The Productivity Commission’s draft report into competition in the Australian financial system suggested that the mortgage broking industry could be improved by having a best interest duty, which is currently in place for financial advisers.
“Nothing obliges brokers to act in a client’s best interests — under the National Consumer Credit Protection Act 2009 (Cth), brokers are only required not to suggest unsuitable loans to consumers, rather than act in their best interests (although they must also have arrangements in place to manage conflicts of interest),” the report notes.
The report highlights that there is a “strong case” for a duty of care to apply to all brokers, stressing that bank-owned aggregators should be a priority.
“The commission therefore considers that it is now necessary for a legal duty of care to act in consumers’ best interests to be imposed on lender-owned aggregators and the brokers working under them,” the report says.
It notes that financial advisers handling similar-sized sums to mortgage brokers now have a regulated obligation to act in clients’ best interests, and that this obligation arises notwithstanding ownership or employment arrangements.
“While there is a strong in-principle case for a similar duty of care to apply to all brokers, it should in the first instance be applied to lender-owned aggregators, since this is where the potential for conflicts of interest is greatest.”
Speaking at the Futurus Group annual conference in Sydney on Friday (9 February), former NAB executive Steve Weston explained that the industry is still trying to identify what “good consumer outcomes” look like.

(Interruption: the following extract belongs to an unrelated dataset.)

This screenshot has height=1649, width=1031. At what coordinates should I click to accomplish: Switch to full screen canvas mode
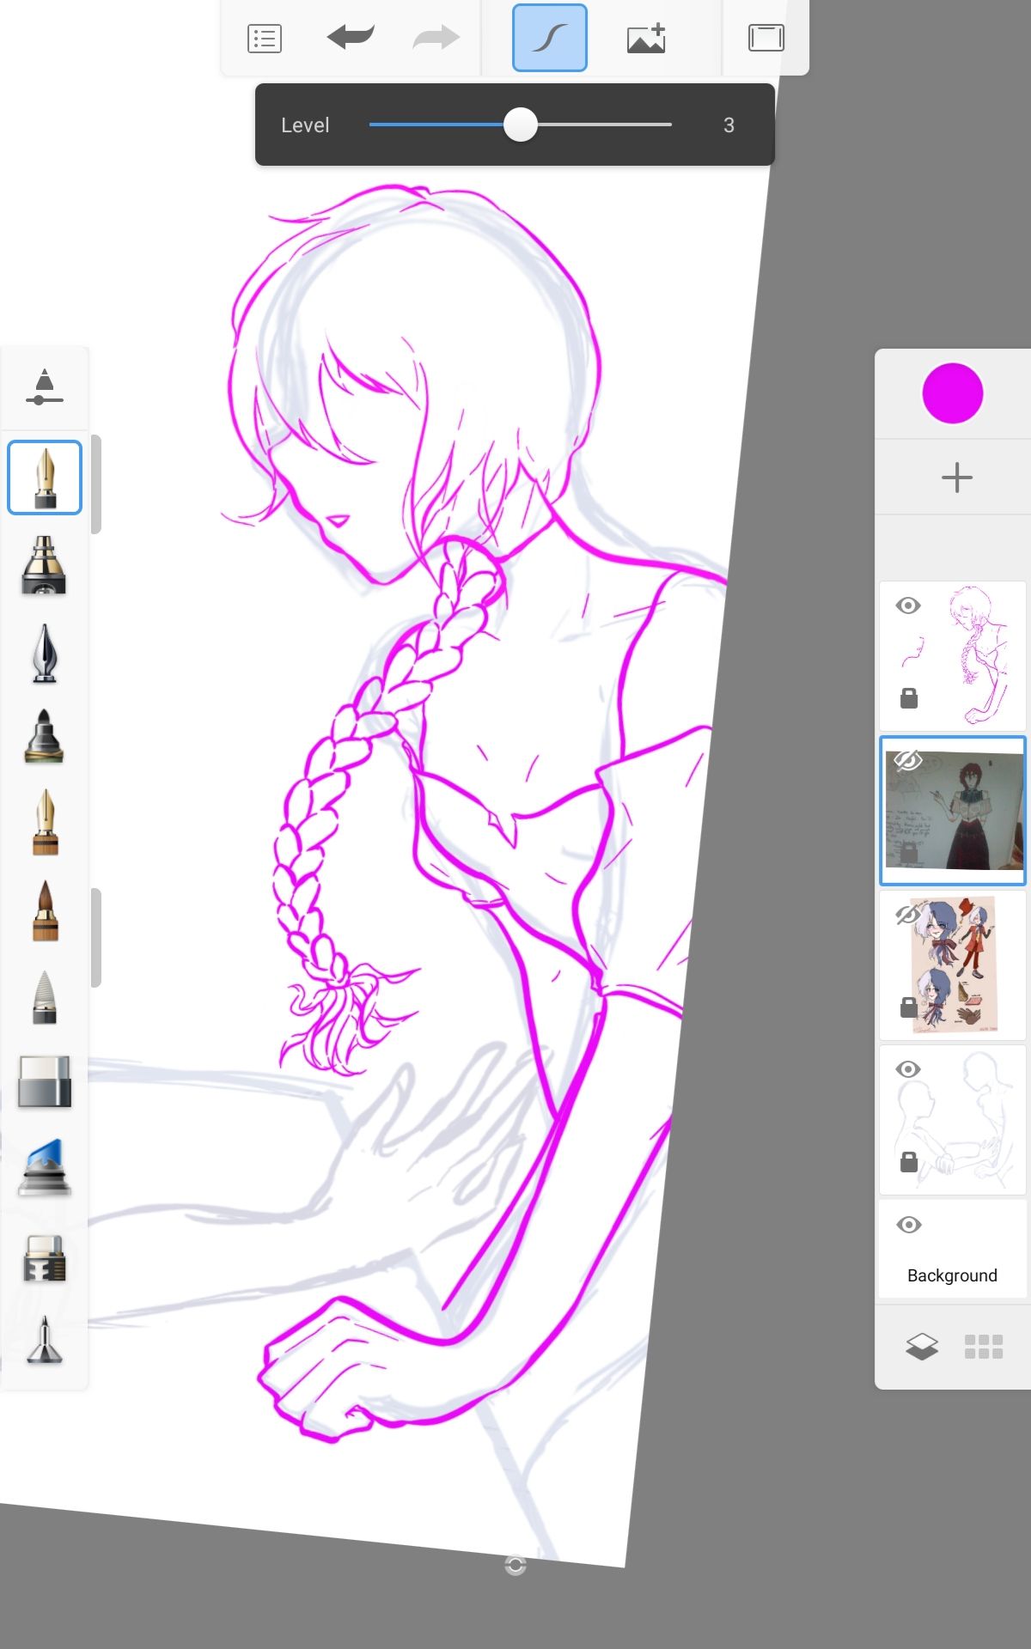(766, 38)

“Right now, under the ‘not unsuitable’ rule with NCCP, you can sell a customer a higher rate as the broker needs to ensure ‘the customer has obtained a loan which is appropriate (in terms of size and structure), is affordable, applied for in a compliant manner and meets the customer’s set of requirements and objectives at the time of seeking the loan’. If the customer’s requirements do not include the cheapest interest rate available, there is no reference to the price competitiveness of a loan.
“In a ‘best interests’ test, there would be a lot more focusing on showing why a higher rate product was recommended.
“Additionally, brokers are going to need to demonstrate that they are keeping in contact with their customers to support their trail commission. This will include ensuring the product the customer is in holds is appropriate for their needs. Right now most lender contracts with brokers will say that brokers can’t contact customers to encourage them to refinance. Under a ‘best interests’ test, a much greater focus will be applied to how competitive the customer’s rate is. And if it isn’t competitive, there will be justification to refinance the customer. So, customers get better outcomes out of brokers meeting a best interest obligation. This would likely lead to higher levels of refinance activity for brokers.”
The Productivity Commission’s report was heavily focused on mortgage pricing, concluding that brokers only have a slightly lower rate than those originated through other channels.
Mr Weston said that under a best interest duty, the first area of focus will be how competitive the rate a customer is paying.
“If the client has had their home loan for three years, the chances of them getting a better rate are pretty high,” Mr Weston explained.
“The refi market will grow just like it has in other markets that have a best interest test. Brokers will be following up with their clients and looking to put them into better rates. It won’t be a matter of churning to seek higher upfront commissions; it will be a regulatory obligation they need to comply with. Any refinance limitations in panel lender agreements will fall away as being contrary to a best interest test law.”